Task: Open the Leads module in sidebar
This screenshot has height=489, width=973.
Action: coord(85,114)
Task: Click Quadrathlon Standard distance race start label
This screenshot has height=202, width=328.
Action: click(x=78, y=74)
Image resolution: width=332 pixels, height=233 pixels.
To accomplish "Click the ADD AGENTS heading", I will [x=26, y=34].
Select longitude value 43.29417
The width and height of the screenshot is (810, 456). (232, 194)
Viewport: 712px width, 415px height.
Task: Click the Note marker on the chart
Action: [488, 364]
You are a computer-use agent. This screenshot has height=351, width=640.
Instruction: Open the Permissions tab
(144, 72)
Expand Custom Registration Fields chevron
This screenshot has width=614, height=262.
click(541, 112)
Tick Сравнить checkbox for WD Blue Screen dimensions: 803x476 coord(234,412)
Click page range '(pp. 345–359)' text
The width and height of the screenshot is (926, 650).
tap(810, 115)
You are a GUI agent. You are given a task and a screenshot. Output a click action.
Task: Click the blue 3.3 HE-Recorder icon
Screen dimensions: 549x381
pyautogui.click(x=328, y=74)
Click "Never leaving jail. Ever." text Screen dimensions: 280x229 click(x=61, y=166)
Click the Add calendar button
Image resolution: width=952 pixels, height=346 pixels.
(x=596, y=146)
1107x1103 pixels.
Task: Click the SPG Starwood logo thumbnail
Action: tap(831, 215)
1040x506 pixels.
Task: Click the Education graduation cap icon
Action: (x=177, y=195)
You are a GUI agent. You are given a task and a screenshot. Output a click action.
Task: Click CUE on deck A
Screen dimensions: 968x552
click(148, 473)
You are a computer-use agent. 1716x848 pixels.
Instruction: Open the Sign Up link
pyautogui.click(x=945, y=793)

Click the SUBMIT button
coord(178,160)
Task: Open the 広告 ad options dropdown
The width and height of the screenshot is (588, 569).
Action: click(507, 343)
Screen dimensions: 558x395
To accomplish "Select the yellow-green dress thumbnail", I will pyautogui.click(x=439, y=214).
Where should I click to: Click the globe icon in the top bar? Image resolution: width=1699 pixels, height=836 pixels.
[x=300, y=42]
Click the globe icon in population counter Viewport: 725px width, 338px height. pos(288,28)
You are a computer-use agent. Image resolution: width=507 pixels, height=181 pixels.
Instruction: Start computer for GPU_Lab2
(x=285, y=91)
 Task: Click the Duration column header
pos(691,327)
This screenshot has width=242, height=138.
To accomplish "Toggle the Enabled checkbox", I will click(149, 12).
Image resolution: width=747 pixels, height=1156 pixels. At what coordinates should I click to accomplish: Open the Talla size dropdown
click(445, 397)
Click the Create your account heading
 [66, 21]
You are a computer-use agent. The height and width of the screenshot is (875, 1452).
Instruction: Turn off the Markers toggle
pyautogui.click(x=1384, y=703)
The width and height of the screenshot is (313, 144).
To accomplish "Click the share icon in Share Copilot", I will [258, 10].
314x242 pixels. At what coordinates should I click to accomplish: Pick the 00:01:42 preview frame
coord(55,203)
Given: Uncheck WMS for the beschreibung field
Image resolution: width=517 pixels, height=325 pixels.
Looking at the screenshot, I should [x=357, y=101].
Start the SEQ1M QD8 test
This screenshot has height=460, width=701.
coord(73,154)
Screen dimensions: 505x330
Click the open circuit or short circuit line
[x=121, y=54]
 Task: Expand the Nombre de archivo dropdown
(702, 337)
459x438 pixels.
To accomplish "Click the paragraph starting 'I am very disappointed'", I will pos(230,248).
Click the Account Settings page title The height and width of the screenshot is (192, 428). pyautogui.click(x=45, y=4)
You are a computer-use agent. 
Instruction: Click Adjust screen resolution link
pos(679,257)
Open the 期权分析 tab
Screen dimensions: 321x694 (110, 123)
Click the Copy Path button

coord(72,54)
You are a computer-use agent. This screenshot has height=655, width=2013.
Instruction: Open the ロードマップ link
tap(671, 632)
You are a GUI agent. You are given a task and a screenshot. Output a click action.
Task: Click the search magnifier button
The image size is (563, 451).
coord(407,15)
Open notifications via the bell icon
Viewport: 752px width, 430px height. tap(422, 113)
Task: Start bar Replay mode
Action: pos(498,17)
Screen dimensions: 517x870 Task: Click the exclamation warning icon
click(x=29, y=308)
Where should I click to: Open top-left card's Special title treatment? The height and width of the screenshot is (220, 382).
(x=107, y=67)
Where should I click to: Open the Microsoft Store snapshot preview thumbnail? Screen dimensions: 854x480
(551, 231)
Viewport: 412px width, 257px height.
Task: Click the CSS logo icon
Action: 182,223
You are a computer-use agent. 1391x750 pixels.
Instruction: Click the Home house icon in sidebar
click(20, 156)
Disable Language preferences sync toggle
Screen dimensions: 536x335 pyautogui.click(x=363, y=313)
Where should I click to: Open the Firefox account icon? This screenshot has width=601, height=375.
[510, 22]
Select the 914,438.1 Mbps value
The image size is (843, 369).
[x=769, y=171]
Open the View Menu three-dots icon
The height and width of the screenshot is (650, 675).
===============
## [WHAT YOU ARE ASKED TO DO]
Retype the listing exactly.

## [THE ANSWER]
Task: Open the Leads module in sidebar
This screenshot has height=489, width=973.
Action: coord(85,114)
Task: Click Quadrathlon Standard distance race start label
This screenshot has height=202, width=328.
Action: click(x=78, y=74)
Image resolution: width=332 pixels, height=233 pixels.
To accomplish "Click the ADD AGENTS heading", I will [x=26, y=34].
Select longitude value 43.29417
The width and height of the screenshot is (810, 456). (232, 194)
Viewport: 712px width, 415px height.
Task: Click the Note marker on the chart
Action: [488, 364]
You are a computer-use agent. This screenshot has height=351, width=640.
Instruction: Open the Permissions tab
(144, 72)
Expand Custom Registration Fields chevron
This screenshot has width=614, height=262.
click(541, 112)
Tick Сравнить checkbox for WD Blue Screen dimensions: 803x476 coord(234,412)
Click page range '(pp. 345–359)' text
The width and height of the screenshot is (926, 650).
tap(810, 115)
You are a GUI agent. You are given a task and a screenshot. Output a click action.
Task: Click the blue 3.3 HE-Recorder icon
Screen dimensions: 549x381
pyautogui.click(x=328, y=74)
Click "Never leaving jail. Ever." text Screen dimensions: 280x229 click(x=61, y=166)
Click the Add calendar button
Image resolution: width=952 pixels, height=346 pixels.
(x=596, y=146)
1107x1103 pixels.
Task: Click the SPG Starwood logo thumbnail
Action: tap(831, 215)
1040x506 pixels.
Task: Click the Education graduation cap icon
Action: (x=177, y=195)
You are a GUI agent. You are given a task and a screenshot. Output a click action.
Task: Click CUE on deck A
Screen dimensions: 968x552
click(148, 473)
You are a computer-use agent. 1716x848 pixels.
Instruction: Open the Sign Up link
pyautogui.click(x=945, y=793)

Click the SUBMIT button
coord(178,160)
Task: Open the 広告 ad options dropdown
The width and height of the screenshot is (588, 569).
Action: click(507, 343)
Screen dimensions: 558x395
To accomplish "Select the yellow-green dress thumbnail", I will pyautogui.click(x=439, y=214).
Where should I click to: Click the globe icon in the top bar? Image resolution: width=1699 pixels, height=836 pixels.
[x=300, y=42]
Click the globe icon in population counter Viewport: 725px width, 338px height. pos(288,28)
You are a computer-use agent. Image resolution: width=507 pixels, height=181 pixels.
Instruction: Start computer for GPU_Lab2
(x=285, y=91)
 Task: Click the Duration column header
pos(691,327)
This screenshot has width=242, height=138.
To accomplish "Toggle the Enabled checkbox", I will click(149, 12).
Image resolution: width=747 pixels, height=1156 pixels. At what coordinates should I click to accomplish: Open the Talla size dropdown
click(445, 397)
Click the Create your account heading
 [66, 21]
You are a computer-use agent. The height and width of the screenshot is (875, 1452).
Instruction: Turn off the Markers toggle
pyautogui.click(x=1384, y=703)
The width and height of the screenshot is (313, 144).
To accomplish "Click the share icon in Share Copilot", I will [258, 10].
314x242 pixels. At what coordinates should I click to accomplish: Pick the 00:01:42 preview frame
coord(55,203)
Given: Uncheck WMS for the beschreibung field
Image resolution: width=517 pixels, height=325 pixels.
Looking at the screenshot, I should [x=357, y=101].
Start the SEQ1M QD8 test
This screenshot has height=460, width=701.
coord(73,154)
Screen dimensions: 505x330
Click the open circuit or short circuit line
[x=121, y=54]
 Task: Expand the Nombre de archivo dropdown
(702, 337)
459x438 pixels.
To accomplish "Click the paragraph starting 'I am very disappointed'", I will pos(230,248).
Click the Account Settings page title The height and width of the screenshot is (192, 428). pyautogui.click(x=45, y=4)
You are a computer-use agent. 
Instruction: Click Adjust screen resolution link
pos(679,257)
Open the 期权分析 tab
Screen dimensions: 321x694 (110, 123)
Click the Copy Path button

coord(72,54)
You are a computer-use agent. This screenshot has height=655, width=2013.
Instruction: Open the ロードマップ link
tap(671, 632)
You are a GUI agent. You are given a task and a screenshot. Output a click action.
Task: Click the search magnifier button
The image size is (563, 451).
coord(407,15)
Open notifications via the bell icon
Viewport: 752px width, 430px height. tap(422, 113)
Task: Start bar Replay mode
Action: pos(498,17)
Screen dimensions: 517x870 Task: Click the exclamation warning icon
click(x=29, y=308)
Where should I click to: Open top-left card's Special title treatment? The height and width of the screenshot is (220, 382).
(x=107, y=67)
Where should I click to: Open the Microsoft Store snapshot preview thumbnail? Screen dimensions: 854x480
(551, 231)
Viewport: 412px width, 257px height.
Task: Click the CSS logo icon
Action: 182,223
You are a computer-use agent. 1391x750 pixels.
Instruction: Click the Home house icon in sidebar
click(20, 156)
Disable Language preferences sync toggle
Screen dimensions: 536x335 pyautogui.click(x=363, y=313)
Where should I click to: Open the Firefox account icon? This screenshot has width=601, height=375.
[510, 22]
Select the 914,438.1 Mbps value
The image size is (843, 369).
[x=769, y=171]
Open the View Menu three-dots icon
The height and width of the screenshot is (650, 675).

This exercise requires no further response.